◆ **What the exercise asks**:
Report only the number of lines in the entries below that hold the word "computer".

Exercise materials Block Start

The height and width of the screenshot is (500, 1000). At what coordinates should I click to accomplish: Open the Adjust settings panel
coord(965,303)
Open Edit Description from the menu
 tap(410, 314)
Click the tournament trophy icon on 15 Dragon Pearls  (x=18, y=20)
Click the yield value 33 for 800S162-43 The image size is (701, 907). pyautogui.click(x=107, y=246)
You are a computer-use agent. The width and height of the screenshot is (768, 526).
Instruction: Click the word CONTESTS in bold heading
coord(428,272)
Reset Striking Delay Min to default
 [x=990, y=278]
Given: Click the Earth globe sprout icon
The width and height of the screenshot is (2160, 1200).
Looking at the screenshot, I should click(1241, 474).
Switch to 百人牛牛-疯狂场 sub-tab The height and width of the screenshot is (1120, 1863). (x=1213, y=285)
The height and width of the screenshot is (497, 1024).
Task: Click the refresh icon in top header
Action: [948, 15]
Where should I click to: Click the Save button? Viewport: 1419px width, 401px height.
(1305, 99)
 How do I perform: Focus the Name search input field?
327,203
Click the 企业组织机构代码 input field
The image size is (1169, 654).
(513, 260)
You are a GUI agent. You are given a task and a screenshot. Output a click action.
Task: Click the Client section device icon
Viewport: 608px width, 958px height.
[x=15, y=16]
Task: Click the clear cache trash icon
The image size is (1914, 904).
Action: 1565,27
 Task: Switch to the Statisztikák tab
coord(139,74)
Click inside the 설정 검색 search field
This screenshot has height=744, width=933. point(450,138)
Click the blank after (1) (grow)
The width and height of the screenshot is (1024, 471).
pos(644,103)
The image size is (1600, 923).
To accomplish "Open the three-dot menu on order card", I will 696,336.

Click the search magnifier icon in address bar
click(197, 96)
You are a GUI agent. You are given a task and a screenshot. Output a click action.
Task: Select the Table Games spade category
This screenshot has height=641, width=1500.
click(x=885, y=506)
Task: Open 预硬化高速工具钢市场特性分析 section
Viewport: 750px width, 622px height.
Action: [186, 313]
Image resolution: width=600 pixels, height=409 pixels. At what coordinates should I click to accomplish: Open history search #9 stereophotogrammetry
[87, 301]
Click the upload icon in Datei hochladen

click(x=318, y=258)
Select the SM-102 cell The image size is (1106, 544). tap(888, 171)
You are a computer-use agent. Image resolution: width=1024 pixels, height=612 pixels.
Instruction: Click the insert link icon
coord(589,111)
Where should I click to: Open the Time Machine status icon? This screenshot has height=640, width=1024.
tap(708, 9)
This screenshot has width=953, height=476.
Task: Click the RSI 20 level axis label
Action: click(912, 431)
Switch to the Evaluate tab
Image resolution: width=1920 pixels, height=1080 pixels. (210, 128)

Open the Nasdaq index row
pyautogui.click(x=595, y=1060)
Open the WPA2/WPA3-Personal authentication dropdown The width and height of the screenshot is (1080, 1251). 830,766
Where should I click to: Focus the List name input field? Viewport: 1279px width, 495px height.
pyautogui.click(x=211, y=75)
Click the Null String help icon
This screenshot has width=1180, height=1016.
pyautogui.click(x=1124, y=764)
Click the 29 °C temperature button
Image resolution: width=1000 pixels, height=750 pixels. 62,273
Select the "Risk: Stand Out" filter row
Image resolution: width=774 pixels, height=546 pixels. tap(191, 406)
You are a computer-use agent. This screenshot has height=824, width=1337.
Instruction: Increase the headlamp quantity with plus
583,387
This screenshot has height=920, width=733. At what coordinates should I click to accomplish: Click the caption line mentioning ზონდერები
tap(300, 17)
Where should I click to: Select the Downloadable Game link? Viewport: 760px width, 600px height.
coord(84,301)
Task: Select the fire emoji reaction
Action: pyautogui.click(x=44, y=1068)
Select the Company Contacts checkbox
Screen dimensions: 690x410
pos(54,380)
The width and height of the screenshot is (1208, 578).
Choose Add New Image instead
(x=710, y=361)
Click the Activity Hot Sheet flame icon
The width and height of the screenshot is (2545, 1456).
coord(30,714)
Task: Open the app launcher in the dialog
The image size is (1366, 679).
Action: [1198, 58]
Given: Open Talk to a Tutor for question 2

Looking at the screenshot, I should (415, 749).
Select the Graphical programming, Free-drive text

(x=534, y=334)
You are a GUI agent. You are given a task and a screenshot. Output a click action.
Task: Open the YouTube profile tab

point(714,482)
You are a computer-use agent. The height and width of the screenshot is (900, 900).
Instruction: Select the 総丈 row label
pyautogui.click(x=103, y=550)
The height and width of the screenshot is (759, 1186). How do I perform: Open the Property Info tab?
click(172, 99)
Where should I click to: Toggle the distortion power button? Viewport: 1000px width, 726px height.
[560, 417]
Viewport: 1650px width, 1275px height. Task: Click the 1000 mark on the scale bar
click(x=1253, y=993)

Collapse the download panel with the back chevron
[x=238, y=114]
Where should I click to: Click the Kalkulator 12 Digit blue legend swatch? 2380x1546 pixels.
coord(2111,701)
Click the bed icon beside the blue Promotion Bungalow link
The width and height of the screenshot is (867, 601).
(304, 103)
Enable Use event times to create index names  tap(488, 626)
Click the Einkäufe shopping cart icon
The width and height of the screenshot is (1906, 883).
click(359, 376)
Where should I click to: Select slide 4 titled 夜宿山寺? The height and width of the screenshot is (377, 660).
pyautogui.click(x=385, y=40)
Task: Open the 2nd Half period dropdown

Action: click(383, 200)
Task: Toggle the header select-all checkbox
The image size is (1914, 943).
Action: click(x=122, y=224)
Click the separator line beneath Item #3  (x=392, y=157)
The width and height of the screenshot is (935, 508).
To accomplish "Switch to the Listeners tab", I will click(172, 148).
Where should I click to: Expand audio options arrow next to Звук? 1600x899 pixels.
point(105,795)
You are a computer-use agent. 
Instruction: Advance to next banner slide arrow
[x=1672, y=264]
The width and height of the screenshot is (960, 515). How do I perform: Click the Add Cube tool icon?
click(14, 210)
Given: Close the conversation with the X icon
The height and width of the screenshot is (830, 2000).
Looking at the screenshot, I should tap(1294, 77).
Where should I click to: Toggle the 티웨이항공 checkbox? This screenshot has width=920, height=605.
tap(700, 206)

Exercise materials Block End

◆ **Completed exercise**:
5